That distinction matters. A drug can be useful in hospital, pain medicine, anaesthesia, or tightly supervised psychiatric settings, while still becoming psychologically compelling and physically damaging when used repeatedly, recreationally, or without medical oversight. The same dissociative effects that can make ketamine clinically interesting can also make it attractive to people trying to escape emotional pain, trauma, stress, depression, or shame.

For some people, ketamine use gradually shifts from occasional use into something more difficult to control. Tolerance builds. More is needed to reach the same effect. Life begins to reorganise around using, recovering, hiding, or promising to stop. Bladder symptoms, anxiety, low mood, memory problems, relationship strain, and work disruption can follow.

Ketamine addiction treatment should take this complexity seriously. It needs to address the drug use, but also the psychological and psychiatric reasons the drug became important in the first place.

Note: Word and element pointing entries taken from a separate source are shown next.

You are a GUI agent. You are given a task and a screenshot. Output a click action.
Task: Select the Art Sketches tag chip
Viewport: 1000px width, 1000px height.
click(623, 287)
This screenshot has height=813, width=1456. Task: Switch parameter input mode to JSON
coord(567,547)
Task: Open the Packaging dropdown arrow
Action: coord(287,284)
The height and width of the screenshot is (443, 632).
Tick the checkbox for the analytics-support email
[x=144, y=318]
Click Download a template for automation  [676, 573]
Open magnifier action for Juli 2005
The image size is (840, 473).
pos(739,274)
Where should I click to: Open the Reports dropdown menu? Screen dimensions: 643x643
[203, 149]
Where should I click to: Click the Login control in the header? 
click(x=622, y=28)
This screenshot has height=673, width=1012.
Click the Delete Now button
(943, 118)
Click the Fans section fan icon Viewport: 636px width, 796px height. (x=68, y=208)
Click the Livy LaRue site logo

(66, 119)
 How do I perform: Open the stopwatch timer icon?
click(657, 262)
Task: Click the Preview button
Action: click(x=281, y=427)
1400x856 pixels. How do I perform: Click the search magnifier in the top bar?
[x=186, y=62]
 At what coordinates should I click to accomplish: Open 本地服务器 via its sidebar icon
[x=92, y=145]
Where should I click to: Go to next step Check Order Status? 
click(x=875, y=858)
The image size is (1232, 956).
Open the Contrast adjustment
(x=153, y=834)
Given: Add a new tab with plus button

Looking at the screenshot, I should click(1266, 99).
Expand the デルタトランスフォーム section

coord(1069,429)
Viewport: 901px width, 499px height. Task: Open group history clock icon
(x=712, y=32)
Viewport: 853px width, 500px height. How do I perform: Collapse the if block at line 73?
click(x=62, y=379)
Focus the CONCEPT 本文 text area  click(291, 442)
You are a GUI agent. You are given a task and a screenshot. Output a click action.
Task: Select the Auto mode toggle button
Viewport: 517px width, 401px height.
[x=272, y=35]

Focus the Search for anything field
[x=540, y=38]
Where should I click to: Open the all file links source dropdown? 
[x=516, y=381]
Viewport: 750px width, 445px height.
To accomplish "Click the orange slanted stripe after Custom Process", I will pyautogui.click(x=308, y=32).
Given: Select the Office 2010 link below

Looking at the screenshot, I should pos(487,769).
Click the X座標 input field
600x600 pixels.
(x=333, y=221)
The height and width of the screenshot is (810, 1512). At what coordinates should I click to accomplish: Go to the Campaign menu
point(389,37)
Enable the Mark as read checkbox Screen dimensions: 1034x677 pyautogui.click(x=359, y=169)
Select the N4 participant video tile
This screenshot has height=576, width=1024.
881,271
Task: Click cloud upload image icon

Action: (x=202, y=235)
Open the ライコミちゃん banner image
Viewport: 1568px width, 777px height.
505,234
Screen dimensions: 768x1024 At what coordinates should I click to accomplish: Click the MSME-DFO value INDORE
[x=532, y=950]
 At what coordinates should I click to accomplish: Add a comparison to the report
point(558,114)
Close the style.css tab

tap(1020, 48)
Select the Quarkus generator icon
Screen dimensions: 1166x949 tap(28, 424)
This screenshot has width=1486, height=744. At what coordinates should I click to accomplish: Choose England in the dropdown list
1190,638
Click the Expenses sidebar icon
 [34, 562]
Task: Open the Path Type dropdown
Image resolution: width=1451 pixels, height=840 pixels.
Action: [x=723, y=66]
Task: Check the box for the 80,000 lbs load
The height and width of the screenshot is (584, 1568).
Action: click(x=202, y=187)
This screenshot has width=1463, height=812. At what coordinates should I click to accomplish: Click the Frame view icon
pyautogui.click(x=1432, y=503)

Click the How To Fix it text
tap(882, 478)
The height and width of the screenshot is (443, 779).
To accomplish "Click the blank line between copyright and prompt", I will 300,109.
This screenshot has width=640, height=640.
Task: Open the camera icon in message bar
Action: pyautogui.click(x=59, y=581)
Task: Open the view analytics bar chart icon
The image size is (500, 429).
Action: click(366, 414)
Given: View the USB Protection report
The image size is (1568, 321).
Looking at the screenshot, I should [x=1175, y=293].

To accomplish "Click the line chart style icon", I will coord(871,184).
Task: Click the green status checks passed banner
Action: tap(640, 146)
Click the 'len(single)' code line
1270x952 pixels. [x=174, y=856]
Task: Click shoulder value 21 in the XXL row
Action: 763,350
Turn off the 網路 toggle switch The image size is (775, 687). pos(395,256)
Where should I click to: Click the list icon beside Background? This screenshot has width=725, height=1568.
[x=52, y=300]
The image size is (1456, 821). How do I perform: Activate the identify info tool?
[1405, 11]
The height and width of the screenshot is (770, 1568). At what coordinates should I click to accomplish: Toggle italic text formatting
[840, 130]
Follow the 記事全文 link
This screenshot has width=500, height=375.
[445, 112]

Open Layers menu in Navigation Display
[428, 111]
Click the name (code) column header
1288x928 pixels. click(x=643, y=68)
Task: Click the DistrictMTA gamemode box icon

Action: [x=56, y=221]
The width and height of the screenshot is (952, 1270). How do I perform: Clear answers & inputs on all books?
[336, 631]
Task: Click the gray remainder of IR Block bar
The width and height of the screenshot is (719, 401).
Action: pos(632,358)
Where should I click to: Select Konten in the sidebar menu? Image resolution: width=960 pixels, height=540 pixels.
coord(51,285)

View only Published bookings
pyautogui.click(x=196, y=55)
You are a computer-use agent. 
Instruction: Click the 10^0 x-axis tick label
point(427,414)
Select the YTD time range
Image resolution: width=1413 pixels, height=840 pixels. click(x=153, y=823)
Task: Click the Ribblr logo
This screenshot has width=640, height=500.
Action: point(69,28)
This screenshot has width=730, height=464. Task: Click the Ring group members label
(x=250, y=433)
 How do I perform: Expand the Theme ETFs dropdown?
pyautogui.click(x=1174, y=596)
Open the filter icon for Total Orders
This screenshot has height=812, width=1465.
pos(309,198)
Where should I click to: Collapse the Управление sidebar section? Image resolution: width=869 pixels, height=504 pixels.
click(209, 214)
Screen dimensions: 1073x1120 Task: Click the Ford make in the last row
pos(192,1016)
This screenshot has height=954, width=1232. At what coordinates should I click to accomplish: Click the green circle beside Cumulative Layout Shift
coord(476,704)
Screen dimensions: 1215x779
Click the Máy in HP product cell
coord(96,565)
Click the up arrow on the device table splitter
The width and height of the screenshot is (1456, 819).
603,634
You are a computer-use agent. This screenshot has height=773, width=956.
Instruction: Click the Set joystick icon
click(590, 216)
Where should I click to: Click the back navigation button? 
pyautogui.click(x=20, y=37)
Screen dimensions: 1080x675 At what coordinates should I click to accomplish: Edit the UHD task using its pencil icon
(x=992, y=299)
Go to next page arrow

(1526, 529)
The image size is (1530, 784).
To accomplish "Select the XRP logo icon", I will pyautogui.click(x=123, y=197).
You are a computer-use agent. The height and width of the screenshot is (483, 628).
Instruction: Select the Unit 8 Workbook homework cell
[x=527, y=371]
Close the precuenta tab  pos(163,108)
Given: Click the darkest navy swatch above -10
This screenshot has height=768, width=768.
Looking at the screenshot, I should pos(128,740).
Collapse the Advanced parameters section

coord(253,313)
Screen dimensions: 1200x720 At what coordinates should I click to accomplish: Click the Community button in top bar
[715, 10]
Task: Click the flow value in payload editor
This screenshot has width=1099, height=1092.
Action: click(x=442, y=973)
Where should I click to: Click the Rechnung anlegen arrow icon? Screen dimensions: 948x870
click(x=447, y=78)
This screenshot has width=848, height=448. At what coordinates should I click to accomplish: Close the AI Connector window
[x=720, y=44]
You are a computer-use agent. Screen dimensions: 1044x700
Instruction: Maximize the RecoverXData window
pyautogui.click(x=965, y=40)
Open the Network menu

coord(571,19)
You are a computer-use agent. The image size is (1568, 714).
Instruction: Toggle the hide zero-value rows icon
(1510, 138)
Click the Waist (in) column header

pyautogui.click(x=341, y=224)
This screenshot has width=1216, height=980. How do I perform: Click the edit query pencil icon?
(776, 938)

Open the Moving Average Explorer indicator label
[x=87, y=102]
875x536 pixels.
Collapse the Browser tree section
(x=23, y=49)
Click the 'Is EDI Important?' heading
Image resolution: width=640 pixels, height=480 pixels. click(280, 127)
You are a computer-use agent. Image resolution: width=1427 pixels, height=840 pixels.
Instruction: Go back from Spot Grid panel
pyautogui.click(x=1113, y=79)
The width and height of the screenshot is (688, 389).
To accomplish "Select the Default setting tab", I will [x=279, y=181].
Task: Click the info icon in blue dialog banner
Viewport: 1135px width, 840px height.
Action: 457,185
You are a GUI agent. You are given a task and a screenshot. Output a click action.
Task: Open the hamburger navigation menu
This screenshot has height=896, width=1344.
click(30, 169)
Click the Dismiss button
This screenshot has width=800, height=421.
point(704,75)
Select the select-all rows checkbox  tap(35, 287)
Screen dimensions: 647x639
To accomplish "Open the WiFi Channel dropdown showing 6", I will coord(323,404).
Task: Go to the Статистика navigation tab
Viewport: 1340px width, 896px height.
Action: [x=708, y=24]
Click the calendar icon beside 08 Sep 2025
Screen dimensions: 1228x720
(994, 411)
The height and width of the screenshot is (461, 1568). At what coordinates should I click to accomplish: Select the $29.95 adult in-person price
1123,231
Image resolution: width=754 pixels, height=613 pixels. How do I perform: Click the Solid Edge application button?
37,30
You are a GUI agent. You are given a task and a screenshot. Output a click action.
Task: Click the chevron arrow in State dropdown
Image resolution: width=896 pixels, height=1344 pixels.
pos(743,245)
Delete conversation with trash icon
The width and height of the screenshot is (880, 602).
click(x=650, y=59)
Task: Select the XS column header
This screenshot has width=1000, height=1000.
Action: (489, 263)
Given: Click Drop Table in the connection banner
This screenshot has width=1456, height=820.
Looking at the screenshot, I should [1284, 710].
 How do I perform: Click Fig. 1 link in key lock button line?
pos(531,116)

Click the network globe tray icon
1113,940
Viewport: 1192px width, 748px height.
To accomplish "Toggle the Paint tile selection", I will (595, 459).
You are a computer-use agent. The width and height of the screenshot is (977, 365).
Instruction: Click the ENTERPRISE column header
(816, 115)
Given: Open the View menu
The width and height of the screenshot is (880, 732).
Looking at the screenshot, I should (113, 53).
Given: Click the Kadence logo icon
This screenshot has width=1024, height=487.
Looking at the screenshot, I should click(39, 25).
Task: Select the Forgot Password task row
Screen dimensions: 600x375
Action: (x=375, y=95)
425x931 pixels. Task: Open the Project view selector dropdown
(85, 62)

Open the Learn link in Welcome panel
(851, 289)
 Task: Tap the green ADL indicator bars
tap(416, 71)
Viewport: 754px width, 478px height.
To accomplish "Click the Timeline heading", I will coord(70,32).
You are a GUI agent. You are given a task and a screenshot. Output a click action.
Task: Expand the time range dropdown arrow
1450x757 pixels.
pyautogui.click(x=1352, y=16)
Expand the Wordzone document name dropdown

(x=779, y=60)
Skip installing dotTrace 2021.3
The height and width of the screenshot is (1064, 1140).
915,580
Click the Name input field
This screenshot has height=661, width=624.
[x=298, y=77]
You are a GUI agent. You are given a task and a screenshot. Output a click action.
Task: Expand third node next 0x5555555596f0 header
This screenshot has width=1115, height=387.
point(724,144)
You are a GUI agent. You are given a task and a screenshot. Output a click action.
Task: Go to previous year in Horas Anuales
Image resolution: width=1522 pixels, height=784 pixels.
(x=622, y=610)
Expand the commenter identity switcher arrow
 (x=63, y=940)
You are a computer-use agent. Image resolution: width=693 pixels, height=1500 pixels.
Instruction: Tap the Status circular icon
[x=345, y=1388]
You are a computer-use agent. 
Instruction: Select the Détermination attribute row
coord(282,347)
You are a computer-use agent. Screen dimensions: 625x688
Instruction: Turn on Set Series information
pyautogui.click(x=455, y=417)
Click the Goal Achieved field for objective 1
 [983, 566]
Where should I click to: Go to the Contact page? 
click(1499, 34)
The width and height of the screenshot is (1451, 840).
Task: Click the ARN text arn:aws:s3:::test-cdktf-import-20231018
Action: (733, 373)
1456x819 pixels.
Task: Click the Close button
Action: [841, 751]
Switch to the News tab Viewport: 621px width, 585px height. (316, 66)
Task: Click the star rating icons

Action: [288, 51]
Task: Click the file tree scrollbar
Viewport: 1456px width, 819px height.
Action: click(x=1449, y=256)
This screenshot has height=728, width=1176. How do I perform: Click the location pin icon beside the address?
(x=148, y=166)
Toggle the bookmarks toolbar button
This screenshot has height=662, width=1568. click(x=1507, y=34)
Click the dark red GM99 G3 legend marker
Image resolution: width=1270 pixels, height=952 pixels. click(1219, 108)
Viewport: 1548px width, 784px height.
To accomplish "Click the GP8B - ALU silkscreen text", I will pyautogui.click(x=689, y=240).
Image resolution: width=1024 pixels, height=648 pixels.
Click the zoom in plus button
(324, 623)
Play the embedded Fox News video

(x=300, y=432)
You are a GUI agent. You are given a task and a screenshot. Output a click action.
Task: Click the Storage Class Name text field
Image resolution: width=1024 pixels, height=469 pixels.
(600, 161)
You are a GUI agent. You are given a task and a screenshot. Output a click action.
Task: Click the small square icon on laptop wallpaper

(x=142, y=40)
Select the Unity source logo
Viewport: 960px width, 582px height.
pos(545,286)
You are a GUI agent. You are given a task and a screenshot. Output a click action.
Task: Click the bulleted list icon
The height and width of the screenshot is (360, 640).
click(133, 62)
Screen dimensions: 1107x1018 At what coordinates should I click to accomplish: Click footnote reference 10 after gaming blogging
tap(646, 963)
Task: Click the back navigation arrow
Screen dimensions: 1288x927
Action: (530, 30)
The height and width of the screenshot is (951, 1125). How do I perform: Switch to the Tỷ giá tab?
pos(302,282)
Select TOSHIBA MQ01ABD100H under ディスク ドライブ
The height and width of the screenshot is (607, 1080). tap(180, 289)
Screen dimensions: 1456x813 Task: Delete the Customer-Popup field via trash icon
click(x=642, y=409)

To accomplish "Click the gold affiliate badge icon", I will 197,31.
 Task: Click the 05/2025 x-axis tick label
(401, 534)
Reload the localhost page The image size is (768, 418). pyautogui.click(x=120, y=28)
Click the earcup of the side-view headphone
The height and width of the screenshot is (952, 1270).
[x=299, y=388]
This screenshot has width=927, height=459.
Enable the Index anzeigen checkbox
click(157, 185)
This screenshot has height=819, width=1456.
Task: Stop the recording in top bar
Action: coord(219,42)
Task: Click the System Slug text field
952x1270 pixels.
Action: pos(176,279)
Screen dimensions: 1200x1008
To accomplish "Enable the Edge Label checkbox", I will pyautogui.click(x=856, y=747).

Ketamine is an established anaesthetic medicine. It is also used in some pain and psychiatric contexts under specialist supervision. In recent years, public attention has grown around ketamine and esketamine for treatment-resistant depression, although this is a tightly governed area of medicine and should not be confused with recreational or unsupervised use.

The key difference is clinical governance. In a medical setting, ketamine use involves screening, dosing controls, monitoring, follow-up, and attention to risk. Outside that setting, people may use unknown strengths, combine ketamine with alcohol or other drugs, increase frequency over time, or use it alone when distressed.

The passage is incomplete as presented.